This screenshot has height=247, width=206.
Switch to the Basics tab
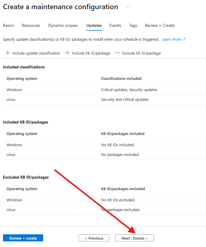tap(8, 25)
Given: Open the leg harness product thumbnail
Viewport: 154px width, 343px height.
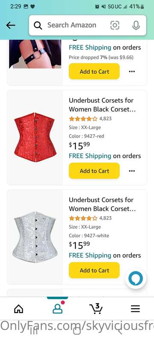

——————

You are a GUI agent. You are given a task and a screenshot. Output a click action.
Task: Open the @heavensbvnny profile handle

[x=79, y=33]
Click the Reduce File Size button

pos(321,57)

——————

__What is being asked__
Locate all lines in the listing above with the word "width" and copy them.

__Result of this exercise__
This screenshot has height=247, width=206.
Viewport: 154px width, 343px height.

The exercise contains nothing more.